SBU students share Christ worldwide
By Jana Harrelson
September 16, 2004
BOLIVAR – It was a busy summer for nearly 100 Southwest Baptist University students as they traveled the world to share Christ’s love through missions. Trips were taken to India, London, Southwest China, San Diego/Mexico, Athens and Nepal.
The Nepal team spent most of their time prayer walking and even helped a village with their wheat harvest. “While building relationships and covering the village with materials, we ended up spending a good amount of time in a small teashop,” shared David Ginnings, a senior history major from Camdenton.
The owner of the teashop was an older lady who was very interested in having her children become more educated in English. Ginnings and the team translator volunteered to teach the English lessons.
“The Lord’s plan was revealed immediately, by the student’s interest in Jesus,” said Ginnings. The two showed the Jesus film in the shop the next evening.
“Word traveled fast in the small village and many people in addition to our students showed up,” shared Ginnings. The film was a success as questions were answered and testimonies were shared.
“Not only did the word of Christian teachers travel fast in the village, but it traversed the valley and found its way to the neighboring village,” said Ginnings. That village was the home of the military training center and the regional government. The following day, Nepali army officials were sent to investigate the situation.
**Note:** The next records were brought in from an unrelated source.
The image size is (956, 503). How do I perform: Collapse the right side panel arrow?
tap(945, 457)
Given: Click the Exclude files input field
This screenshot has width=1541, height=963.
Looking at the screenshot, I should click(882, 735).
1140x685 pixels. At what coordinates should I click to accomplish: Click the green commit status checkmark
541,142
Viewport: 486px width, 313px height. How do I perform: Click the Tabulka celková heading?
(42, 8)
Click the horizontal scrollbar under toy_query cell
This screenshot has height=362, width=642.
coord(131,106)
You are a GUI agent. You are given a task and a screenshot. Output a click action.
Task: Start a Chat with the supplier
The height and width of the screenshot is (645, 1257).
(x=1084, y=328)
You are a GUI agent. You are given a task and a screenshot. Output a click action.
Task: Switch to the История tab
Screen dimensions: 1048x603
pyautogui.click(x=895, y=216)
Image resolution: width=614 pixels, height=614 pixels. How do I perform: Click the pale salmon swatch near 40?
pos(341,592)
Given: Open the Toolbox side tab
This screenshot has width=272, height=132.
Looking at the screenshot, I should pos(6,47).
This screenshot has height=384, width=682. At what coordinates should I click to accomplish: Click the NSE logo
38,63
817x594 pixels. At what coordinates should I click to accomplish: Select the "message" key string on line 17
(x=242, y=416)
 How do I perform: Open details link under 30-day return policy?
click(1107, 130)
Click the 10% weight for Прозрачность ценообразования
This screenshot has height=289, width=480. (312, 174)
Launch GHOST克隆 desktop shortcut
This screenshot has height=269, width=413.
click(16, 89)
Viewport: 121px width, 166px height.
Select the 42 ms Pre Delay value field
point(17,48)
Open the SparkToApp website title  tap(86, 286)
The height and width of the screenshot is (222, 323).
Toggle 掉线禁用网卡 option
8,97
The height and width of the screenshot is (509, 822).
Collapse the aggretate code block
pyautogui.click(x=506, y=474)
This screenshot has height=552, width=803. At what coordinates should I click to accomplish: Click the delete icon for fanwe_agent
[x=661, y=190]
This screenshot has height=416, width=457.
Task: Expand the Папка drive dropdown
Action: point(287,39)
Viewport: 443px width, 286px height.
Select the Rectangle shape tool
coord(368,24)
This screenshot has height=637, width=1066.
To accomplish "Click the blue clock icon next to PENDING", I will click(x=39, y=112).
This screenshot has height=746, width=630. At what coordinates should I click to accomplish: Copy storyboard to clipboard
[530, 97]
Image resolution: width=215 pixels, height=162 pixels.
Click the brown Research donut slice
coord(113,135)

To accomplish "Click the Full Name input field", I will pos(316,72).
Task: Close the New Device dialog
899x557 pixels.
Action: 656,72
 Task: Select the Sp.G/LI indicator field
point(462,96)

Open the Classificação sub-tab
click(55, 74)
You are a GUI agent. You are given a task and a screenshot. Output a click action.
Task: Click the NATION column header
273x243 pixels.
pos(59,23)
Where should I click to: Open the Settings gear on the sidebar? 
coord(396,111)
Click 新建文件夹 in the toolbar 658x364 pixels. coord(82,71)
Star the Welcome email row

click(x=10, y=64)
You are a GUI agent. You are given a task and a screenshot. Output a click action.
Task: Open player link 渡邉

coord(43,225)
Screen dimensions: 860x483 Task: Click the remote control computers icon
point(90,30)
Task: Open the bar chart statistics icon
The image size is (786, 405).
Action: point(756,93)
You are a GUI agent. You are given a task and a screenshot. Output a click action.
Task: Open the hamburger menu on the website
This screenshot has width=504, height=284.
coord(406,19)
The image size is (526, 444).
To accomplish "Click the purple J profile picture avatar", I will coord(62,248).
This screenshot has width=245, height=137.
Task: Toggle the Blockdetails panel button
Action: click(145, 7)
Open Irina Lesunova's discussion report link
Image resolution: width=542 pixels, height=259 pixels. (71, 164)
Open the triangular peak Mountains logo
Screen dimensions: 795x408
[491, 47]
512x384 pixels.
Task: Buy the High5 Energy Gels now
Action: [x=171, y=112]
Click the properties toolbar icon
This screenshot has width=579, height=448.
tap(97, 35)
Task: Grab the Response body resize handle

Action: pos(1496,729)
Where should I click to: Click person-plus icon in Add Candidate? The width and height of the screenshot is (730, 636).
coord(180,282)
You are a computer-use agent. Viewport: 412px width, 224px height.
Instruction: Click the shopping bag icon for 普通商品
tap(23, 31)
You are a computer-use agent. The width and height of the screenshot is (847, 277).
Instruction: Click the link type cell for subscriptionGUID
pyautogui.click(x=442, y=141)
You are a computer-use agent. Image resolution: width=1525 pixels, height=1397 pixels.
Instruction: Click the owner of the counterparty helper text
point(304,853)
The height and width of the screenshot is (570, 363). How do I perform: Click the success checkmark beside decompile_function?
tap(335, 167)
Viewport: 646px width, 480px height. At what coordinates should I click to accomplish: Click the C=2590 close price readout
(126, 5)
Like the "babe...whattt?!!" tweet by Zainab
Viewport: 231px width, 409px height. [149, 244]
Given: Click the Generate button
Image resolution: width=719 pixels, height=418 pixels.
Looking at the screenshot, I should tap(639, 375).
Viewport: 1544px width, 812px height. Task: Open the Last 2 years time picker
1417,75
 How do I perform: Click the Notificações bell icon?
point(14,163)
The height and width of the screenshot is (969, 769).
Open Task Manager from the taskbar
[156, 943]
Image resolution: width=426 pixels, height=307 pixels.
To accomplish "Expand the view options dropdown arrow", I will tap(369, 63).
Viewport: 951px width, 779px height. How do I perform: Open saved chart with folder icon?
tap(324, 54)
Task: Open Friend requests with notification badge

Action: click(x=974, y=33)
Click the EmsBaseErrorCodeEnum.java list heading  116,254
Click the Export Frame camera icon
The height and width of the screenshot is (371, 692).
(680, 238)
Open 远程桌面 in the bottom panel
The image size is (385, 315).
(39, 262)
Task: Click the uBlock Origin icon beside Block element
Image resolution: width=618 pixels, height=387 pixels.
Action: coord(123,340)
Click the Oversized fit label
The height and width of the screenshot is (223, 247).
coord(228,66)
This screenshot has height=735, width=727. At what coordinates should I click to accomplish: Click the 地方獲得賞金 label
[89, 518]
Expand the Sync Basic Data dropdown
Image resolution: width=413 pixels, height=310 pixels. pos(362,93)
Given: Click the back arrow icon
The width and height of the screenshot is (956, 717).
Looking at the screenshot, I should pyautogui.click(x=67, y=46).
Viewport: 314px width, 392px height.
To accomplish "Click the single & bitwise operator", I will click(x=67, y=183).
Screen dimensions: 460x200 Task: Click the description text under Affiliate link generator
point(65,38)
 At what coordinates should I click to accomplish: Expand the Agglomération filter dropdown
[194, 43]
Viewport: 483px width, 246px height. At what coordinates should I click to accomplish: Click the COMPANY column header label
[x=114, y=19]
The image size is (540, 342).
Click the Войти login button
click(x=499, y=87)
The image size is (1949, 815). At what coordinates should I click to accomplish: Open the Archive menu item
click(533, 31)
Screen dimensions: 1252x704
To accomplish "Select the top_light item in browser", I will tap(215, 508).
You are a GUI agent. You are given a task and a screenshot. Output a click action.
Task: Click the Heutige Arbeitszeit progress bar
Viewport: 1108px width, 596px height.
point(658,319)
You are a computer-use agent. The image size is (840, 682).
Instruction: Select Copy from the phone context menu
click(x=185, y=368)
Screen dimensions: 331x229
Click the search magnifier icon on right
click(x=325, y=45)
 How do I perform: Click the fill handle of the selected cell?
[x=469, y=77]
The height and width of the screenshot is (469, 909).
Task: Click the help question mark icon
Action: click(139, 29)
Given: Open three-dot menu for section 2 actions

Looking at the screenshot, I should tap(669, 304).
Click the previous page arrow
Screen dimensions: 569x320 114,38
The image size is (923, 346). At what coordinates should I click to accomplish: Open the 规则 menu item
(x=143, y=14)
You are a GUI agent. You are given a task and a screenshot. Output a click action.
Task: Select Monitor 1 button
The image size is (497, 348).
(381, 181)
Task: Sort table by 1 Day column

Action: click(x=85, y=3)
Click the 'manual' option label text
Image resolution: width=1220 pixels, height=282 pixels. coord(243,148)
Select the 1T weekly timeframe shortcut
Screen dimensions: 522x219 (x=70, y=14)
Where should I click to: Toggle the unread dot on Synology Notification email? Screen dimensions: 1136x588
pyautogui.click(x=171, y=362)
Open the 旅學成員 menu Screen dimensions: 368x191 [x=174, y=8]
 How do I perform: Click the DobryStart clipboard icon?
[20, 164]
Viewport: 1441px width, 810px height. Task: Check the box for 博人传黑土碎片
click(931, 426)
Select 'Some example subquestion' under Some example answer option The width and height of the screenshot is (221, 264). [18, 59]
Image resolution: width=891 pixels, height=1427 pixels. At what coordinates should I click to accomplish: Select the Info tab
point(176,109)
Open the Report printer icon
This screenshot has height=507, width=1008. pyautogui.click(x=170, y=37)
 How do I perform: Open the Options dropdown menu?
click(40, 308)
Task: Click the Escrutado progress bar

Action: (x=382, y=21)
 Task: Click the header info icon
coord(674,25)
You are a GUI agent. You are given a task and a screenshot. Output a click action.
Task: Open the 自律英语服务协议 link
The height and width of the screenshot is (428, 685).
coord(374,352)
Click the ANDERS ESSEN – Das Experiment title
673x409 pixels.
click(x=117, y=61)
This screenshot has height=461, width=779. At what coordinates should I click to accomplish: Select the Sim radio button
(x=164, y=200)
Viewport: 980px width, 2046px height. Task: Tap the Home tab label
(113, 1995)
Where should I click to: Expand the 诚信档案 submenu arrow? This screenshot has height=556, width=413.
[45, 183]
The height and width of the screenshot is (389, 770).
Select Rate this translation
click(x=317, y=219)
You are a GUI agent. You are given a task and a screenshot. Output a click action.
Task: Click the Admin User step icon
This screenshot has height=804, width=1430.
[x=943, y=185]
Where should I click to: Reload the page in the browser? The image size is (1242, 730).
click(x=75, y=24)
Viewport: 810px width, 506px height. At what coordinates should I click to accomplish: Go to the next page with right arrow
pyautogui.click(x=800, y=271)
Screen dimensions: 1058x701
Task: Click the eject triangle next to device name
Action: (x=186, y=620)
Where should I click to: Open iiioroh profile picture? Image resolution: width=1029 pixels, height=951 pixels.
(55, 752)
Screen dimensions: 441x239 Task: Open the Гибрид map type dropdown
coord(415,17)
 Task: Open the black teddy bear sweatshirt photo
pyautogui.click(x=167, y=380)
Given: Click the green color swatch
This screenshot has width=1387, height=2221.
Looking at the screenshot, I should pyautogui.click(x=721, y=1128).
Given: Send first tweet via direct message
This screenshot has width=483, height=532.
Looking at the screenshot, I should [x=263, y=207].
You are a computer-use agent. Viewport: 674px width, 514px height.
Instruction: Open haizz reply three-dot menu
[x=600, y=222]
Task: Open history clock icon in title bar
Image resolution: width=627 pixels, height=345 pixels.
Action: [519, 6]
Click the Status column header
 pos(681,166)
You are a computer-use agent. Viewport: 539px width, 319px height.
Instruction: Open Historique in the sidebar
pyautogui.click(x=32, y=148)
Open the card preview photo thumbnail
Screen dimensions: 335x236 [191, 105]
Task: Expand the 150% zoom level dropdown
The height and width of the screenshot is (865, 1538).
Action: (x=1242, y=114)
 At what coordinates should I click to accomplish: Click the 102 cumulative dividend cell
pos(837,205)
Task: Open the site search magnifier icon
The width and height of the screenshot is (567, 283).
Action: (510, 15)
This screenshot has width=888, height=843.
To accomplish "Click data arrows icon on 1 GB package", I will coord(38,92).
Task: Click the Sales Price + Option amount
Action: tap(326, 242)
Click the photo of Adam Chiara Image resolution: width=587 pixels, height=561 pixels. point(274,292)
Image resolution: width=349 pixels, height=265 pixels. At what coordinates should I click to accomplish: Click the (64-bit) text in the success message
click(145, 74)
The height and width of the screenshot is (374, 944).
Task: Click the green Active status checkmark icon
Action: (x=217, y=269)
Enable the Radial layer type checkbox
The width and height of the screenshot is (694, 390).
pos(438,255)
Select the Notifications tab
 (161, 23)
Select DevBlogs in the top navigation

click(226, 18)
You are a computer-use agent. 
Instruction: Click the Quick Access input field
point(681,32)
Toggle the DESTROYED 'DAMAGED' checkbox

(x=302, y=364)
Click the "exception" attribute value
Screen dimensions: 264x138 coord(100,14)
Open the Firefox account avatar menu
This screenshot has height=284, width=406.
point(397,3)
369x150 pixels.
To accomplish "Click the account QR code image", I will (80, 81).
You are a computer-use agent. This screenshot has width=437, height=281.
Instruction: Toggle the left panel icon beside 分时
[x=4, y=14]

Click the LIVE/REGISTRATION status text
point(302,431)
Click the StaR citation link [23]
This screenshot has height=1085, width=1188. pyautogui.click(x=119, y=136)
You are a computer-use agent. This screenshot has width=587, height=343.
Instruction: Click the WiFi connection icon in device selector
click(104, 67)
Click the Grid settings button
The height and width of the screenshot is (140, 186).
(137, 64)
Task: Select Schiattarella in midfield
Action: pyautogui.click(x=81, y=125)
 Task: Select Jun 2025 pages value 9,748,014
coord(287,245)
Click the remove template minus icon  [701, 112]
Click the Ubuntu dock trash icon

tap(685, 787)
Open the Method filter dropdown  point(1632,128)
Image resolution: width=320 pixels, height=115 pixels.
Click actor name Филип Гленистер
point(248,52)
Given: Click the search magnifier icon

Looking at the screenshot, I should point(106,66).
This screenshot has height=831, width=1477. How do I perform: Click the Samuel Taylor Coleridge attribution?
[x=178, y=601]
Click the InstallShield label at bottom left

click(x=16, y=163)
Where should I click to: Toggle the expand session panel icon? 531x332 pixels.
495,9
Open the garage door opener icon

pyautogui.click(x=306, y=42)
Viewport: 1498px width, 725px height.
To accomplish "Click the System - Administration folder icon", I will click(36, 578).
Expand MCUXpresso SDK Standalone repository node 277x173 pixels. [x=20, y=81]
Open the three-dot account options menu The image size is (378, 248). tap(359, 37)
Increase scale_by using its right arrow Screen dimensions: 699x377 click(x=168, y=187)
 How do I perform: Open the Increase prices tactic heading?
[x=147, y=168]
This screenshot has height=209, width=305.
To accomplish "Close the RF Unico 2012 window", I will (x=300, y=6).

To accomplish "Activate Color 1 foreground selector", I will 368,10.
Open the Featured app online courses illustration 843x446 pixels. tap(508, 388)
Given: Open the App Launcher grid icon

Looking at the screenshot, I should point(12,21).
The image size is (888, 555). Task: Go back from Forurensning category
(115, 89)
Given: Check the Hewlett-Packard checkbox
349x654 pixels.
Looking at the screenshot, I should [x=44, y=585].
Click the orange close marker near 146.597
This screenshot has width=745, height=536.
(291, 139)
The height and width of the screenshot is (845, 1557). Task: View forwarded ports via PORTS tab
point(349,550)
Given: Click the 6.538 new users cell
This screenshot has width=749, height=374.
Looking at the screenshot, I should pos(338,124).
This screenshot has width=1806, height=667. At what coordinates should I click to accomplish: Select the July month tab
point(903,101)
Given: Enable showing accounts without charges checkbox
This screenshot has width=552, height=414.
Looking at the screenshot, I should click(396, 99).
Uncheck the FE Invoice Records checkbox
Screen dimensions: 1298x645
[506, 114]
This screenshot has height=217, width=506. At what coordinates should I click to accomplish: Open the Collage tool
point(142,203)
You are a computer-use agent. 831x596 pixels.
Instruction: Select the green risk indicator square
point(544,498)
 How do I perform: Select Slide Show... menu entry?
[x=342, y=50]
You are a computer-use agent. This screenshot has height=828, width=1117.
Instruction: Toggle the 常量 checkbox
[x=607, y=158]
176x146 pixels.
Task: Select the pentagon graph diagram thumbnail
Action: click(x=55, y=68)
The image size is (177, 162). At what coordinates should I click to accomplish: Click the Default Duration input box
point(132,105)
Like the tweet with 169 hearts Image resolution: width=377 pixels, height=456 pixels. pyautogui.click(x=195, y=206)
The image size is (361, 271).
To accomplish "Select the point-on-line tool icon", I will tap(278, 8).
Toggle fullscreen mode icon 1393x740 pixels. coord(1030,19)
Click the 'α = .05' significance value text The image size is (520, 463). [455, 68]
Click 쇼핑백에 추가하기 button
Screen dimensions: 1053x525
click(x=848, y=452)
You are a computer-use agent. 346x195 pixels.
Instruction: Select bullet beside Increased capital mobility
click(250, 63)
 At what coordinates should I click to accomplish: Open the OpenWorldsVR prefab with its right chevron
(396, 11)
Word was sent to the group that two Nepalese army officers were waiting in front of the teashop with some of the materials that were distributed, and they wanted to talk to group. The contact that the team was working with in Nepal suggested that only two Americans and two Nepalese go, so the team leader, Kevin Hill, Ginning and two translators prepared for the two-hour trek.
The group decided that if the four members had not returned by 6 p.m., then the team should “figure something out.” “Our pace was brisk, but the conversation still — the scripture that I had meditated on that morning, Isaiah 7:9, repeated firmly in my mind, ‘If you do not stand firm in your faith, you will not stand at all’,” said Ginnings.
The army officers met with two students from the Bible Institute and the four team members and eventually escorted them all to the neighboring village.
“As we entered the government confines, the streets were laced with men and automatic weapons. This was the location where the law was established, although not followed,” remarked Ginnings.
While the two translators went to speak with the high-ranking official, the two team members were lead into holding cells surrounded by concrete walls and barbwire. After awhile, one of the translators returned and told them that the students from the Bible Institute would have to leave the village and return to home. The team from SBU would be able to stay but they would have to give them all of their materials and were no longer allowed to preach the Gospel.
The group was released and as they began to prepare for the trip back, they prayed that the Lord would reveal His purpose for this obstacle. The officials escorted the group back and on the way, they began to visit with the officers. “Both of them spoke a fair amount of English and were eager to engage in small talk,” said Ginnings. As they approached the teashop, the team members asked if the officers wanted to stop for some tea, which is a very common practice in Nepal.
As they were drinking the tea, the translators began sharing their testimonies with the Nepali officers. “We were in the teashop for over an hour, and the officers were obviously moved and sincerely prayed with us. When we were finished they proclaimed, ‘Your God is the one true God!’ I could not believe what I was seeing,” remarkd Ginnings.
The officers subsequently told the team that they were free to go and that they would only take the materials they had already confiscated back.
“They told us to continue to preach this message, but be very cautious with the materials,” said Ginnings. The team thanked the officers, “walked on clouds praising the Lord jubilantly” and made it back to the other team members at exactly 5:59:59 p.m.